■ Saved entries
-- Opening Marker --

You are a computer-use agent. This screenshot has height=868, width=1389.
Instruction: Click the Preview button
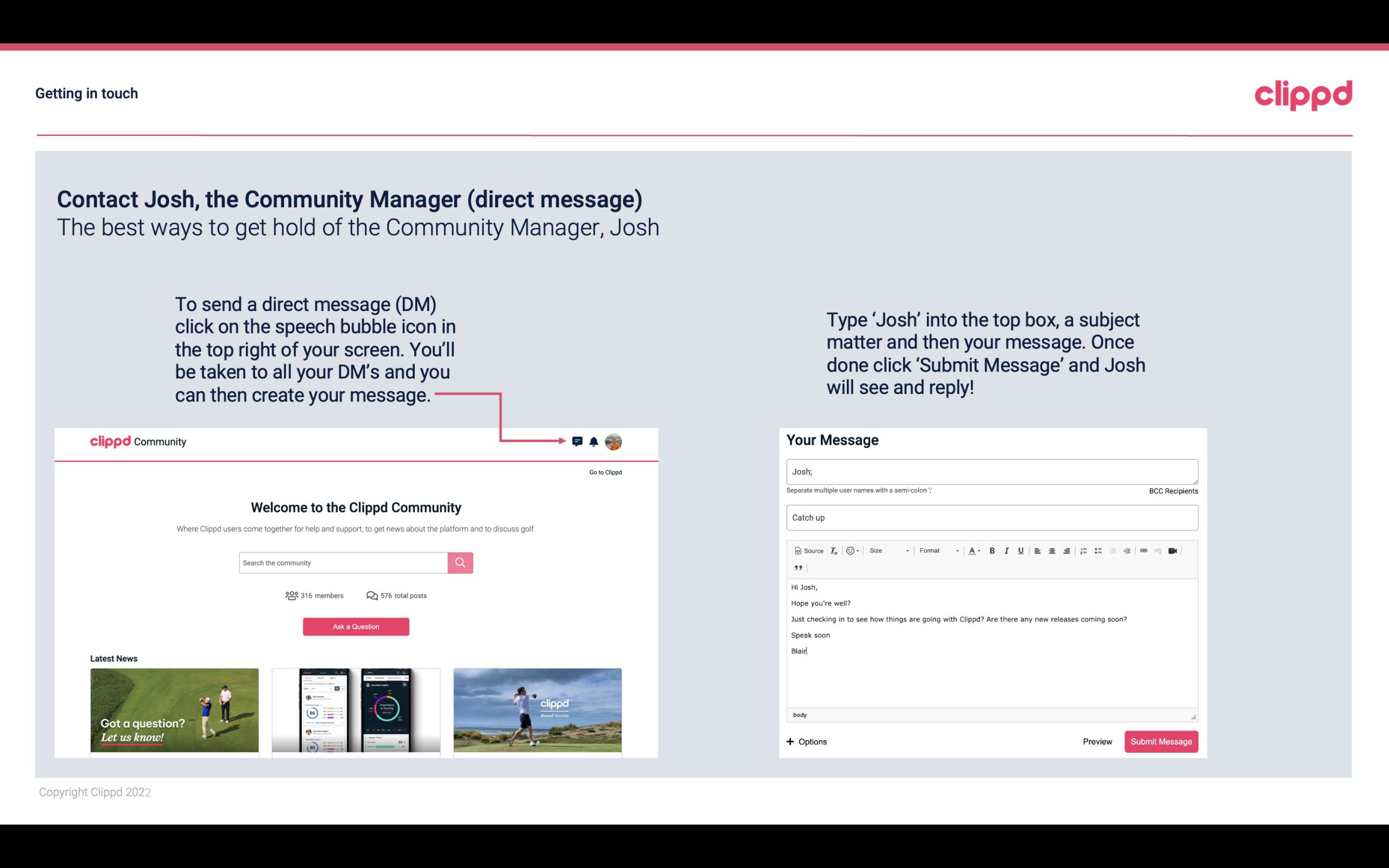pyautogui.click(x=1097, y=741)
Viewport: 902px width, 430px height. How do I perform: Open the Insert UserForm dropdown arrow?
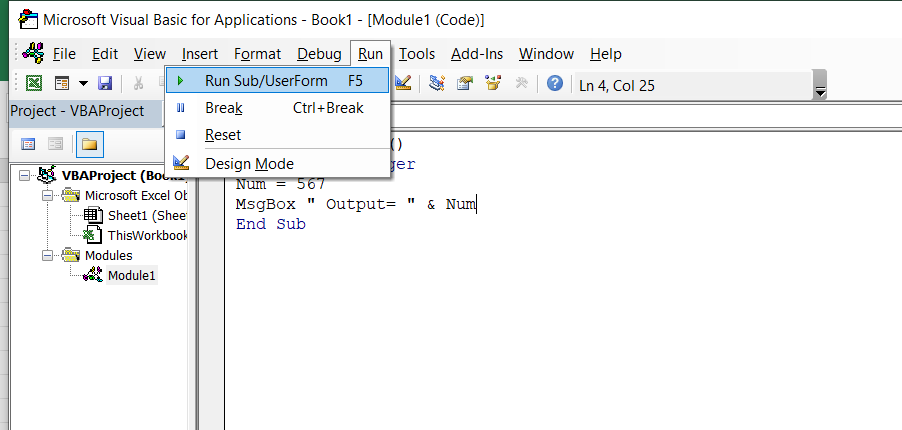pyautogui.click(x=83, y=84)
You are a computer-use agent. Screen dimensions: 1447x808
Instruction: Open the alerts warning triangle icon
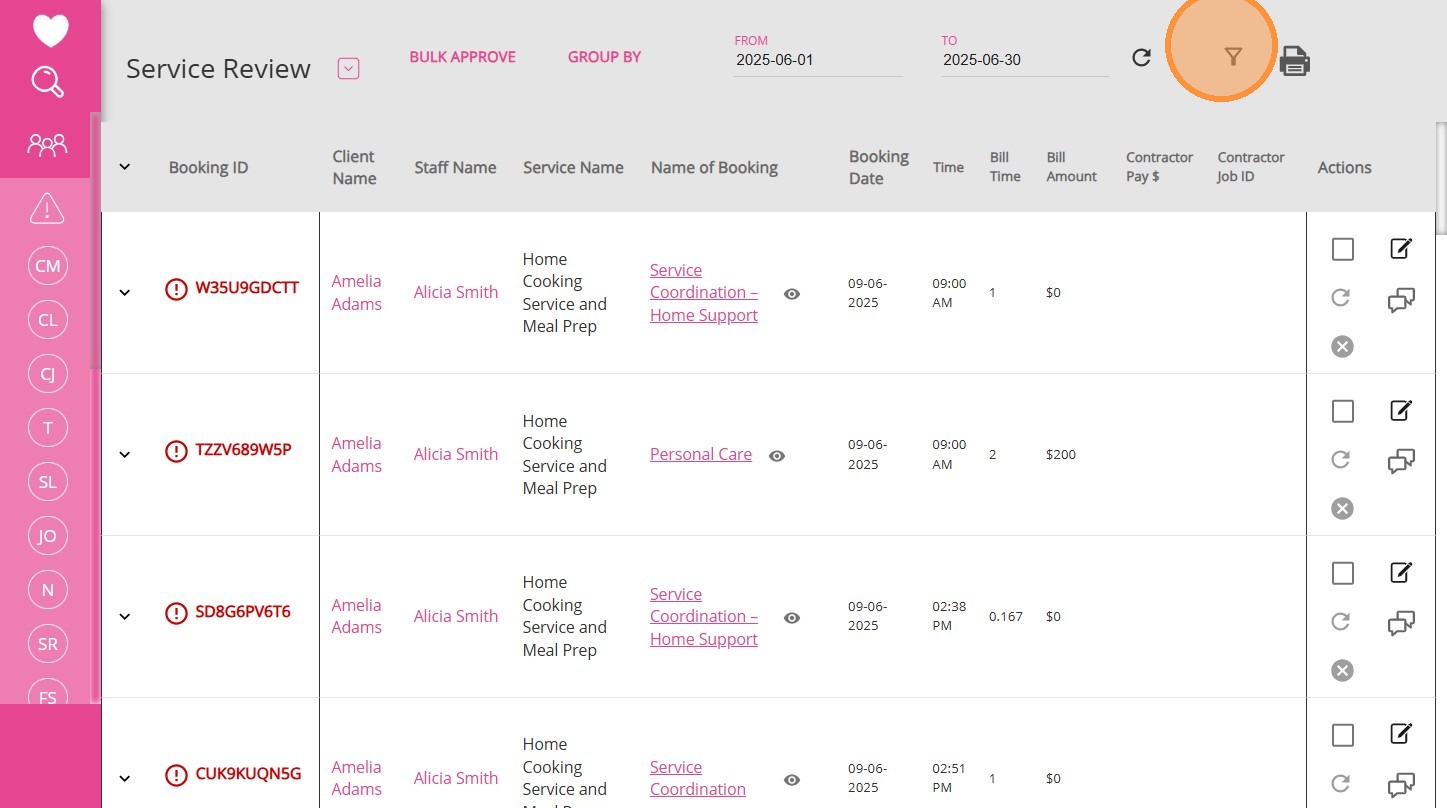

-- Closing Marker --

■ Work to complete
Copy every record character for character. Skip the pictures.

■ Solution for this exercise
You are a computer-use agent. This screenshot has height=868, width=1389.
Instruction: Click the Preview button
pyautogui.click(x=1097, y=741)
Viewport: 902px width, 430px height. How do I perform: Open the Insert UserForm dropdown arrow?
pyautogui.click(x=83, y=84)
You are a computer-use agent. Screen dimensions: 1447x808
Instruction: Open the alerts warning triangle icon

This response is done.